Monitoring helps operators, the Engineer of Record (EoR), and site geotechnical teams identify changing conditions (for example, deformation, pore-water pressure, seepage, or unusual vibration) early, so they can investigate, manage risk, and protect people, the environment, and operations. Even small trends can matter in an embankment, which is why consistent data, clear trigger levels, and timely escalation are a key part of modern tailings management.

Sintela supports early detection through continuous monitoring solutions that help the EoR, TSF managers, and operations leadership assess tailings facilities with near real-time insight, enabling faster response when conditions change.

What is Tailings Dam Monitoring?

Tailings dam monitoring is the ongoing measurement and interpretation of conditions that influence tailings storage facility (TSF) performance. A typical risk-based monitoring program combines visual inspections, geodetic survey, remote sensing (including InSAR where applicable), and in-situ geotechnical instrumentation (for example, piezometers, inclinometers, settlement plates, and seepage monitoring) to track parameters such as internal erosion, deformation, pore-water pressure, seepage, temperature, and vibration, and to trigger investigation through defined thresholds and trigger action response plans (TARPs).

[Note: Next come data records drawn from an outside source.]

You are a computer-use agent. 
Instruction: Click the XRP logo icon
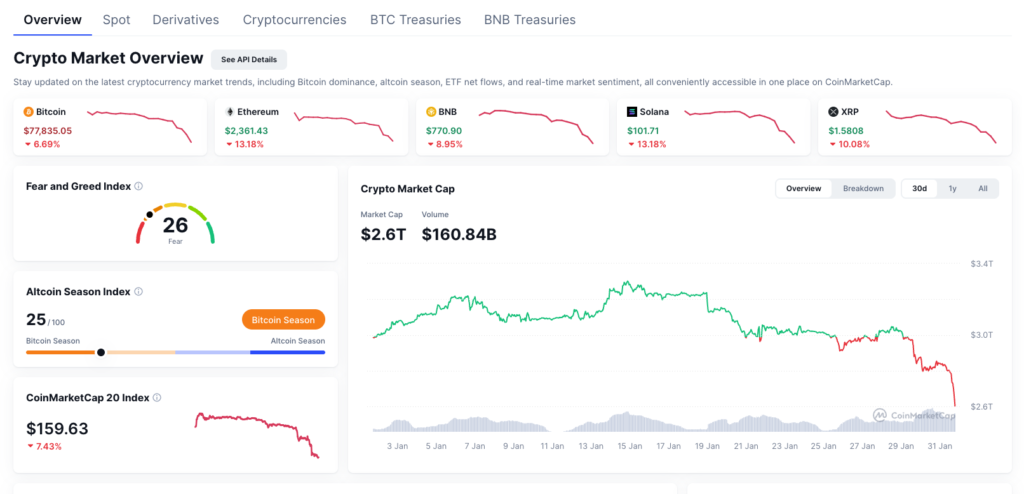833,112
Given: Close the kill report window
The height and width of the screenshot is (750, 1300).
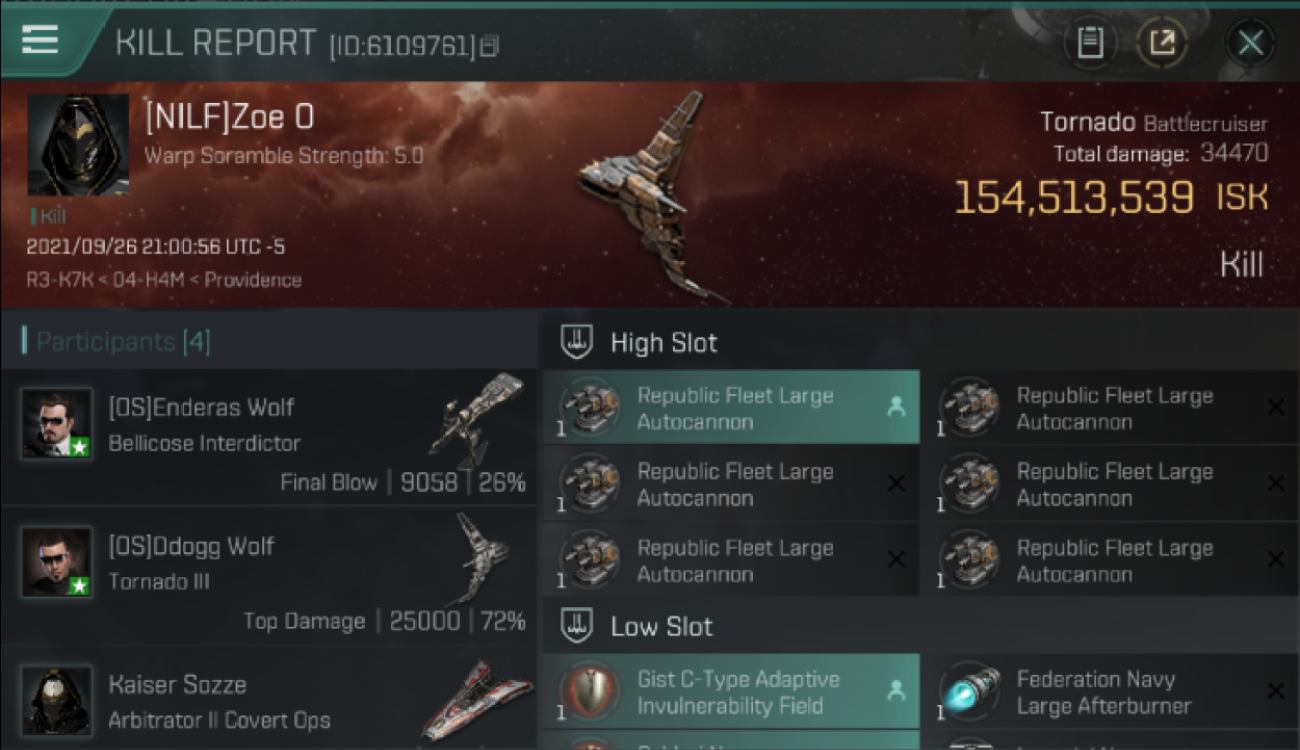Looking at the screenshot, I should pos(1250,43).
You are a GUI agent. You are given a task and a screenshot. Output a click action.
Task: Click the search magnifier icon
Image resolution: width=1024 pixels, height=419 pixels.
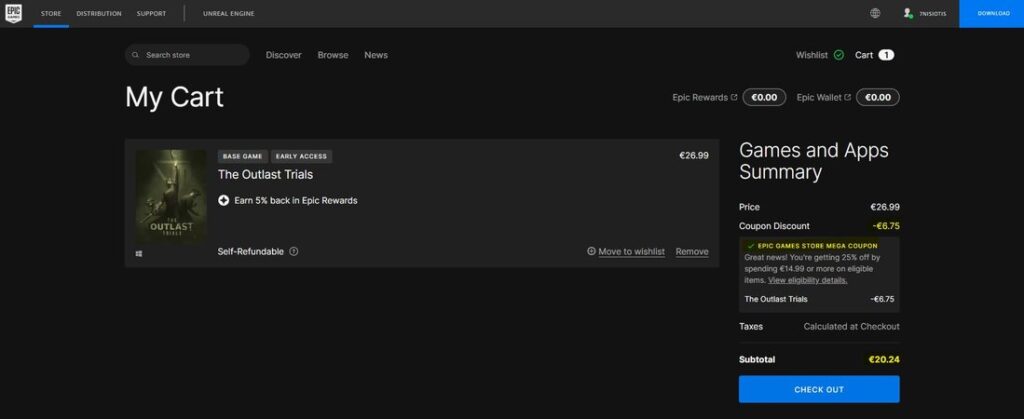click(137, 55)
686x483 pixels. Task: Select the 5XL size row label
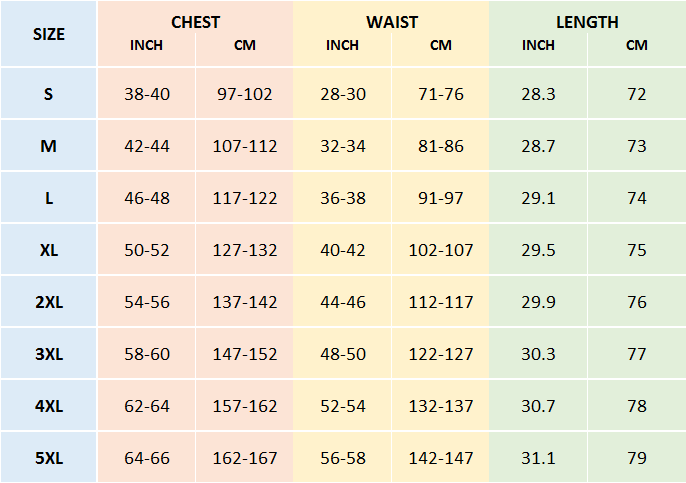[x=48, y=458]
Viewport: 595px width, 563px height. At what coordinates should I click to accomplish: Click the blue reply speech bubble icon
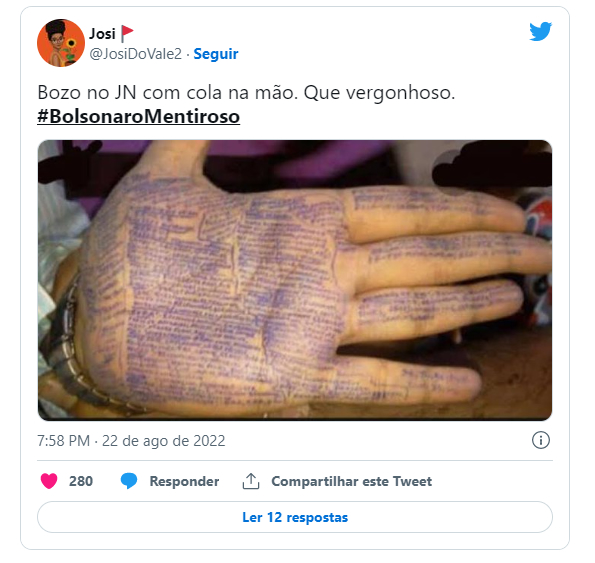pyautogui.click(x=129, y=481)
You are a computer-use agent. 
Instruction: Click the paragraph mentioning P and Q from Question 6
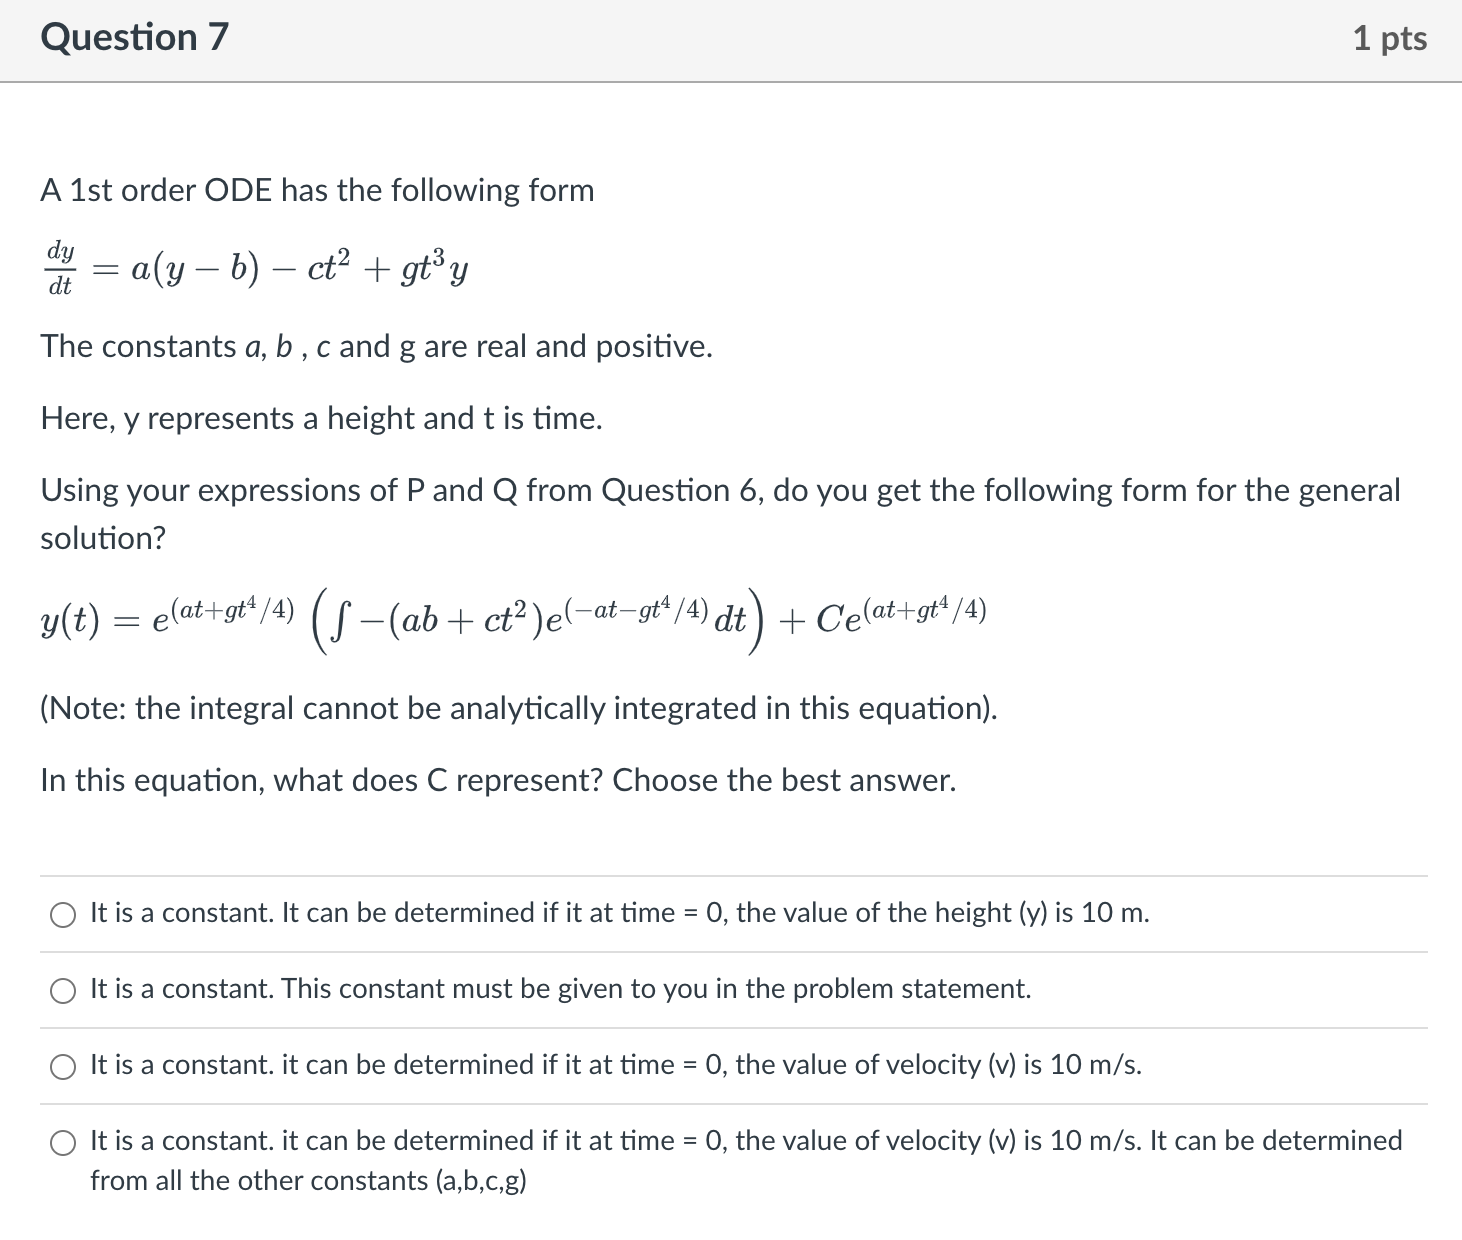[720, 513]
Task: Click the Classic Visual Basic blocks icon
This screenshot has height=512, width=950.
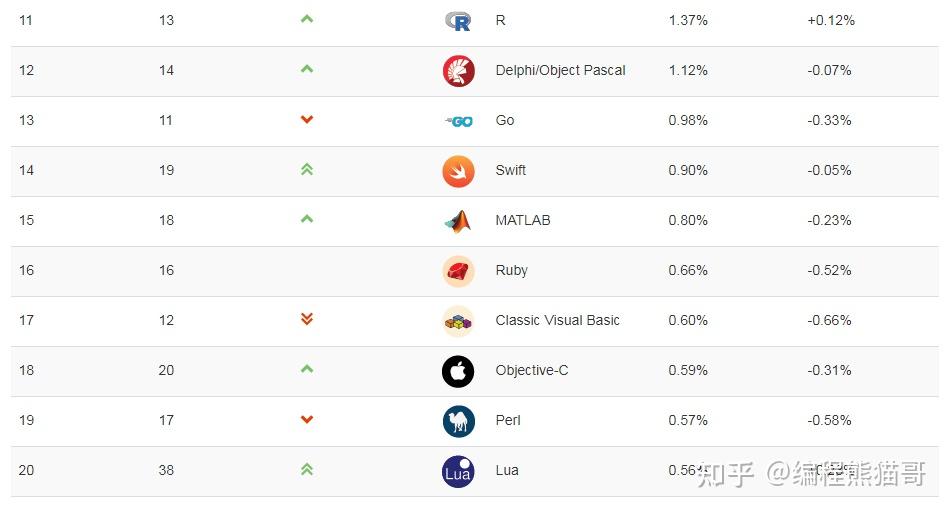Action: [458, 321]
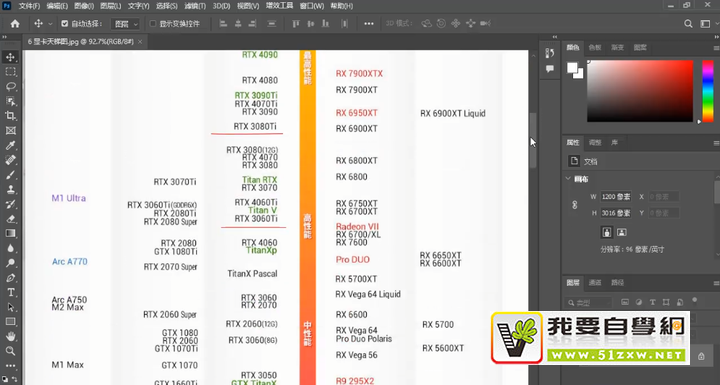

Active TSFs vs. Legacy Facilities

Monitoring needs vary across the TSF life cycle. An active or operating TSF often requires higher-frequency surveillance to support deposition management, staged raises, and day-to-day water balance decisions. In contrast, a legacy (Inactive/Closed)  TSF (also called inactive or closed TSF) shifts the focus to closure and post-closure performance, long-term stability, seepage behaviour, and verification that the facility continues to perform as intended. In both cases, remote monitoring and clear trigger levels can support long-term stewardship while reducing unnecessary site visits.

Most sites use a mix of methods, such as visual inspections, survey/remote sensing, and in-situ instrumentation. However, approaches that are infrequent or point-based can miss developing trends between readings. Adding continuous or higher-frequency monitoring (where appropriate) can reduce blind spots and support earlier investigation and intervention.

Why Tailings Dam Monitoring is Critical in Modern Mining

Tailings facilities can contain large volumes of saturated tailings, process water, and residual constituents. As TSFs grow in scale and many operate for long periods, operators increasingly rely on timely, high-quality monitoring data to detect changes early and manage risk throughout the facility life cycle.

Environmental Risks

Tailings may contain fine particles and residual processing reagents, and a loss of containment can affect watercourses and surrounding ecosystems. Monitoring helps teams identify conditions associated with elevated risk, such as seepage changes, internal erosion indicators, deformation, or unusual responses to rainfall or seismic events, so they can investigate and implement controls before impacts occur.

Safety Concerns

Tailings dam failures can have severe consequences, including loss of life, environmental harm, and major operational disruption. Continuous monitoring, combined with inspections and sound engineering practice, can provide earlier warning of abnormal behaviour and support faster decision-making.

Regulatory Compliance

The Global Industry Standard on Tailings Management (GISTM) raises expectations for governance, transparency, and performance monitoring across the TSF life cycle. A well-designed monitoring and data management program can help operators demonstrate conformance by improving documentation, traceability, and timely escalation when trigger levels are reached.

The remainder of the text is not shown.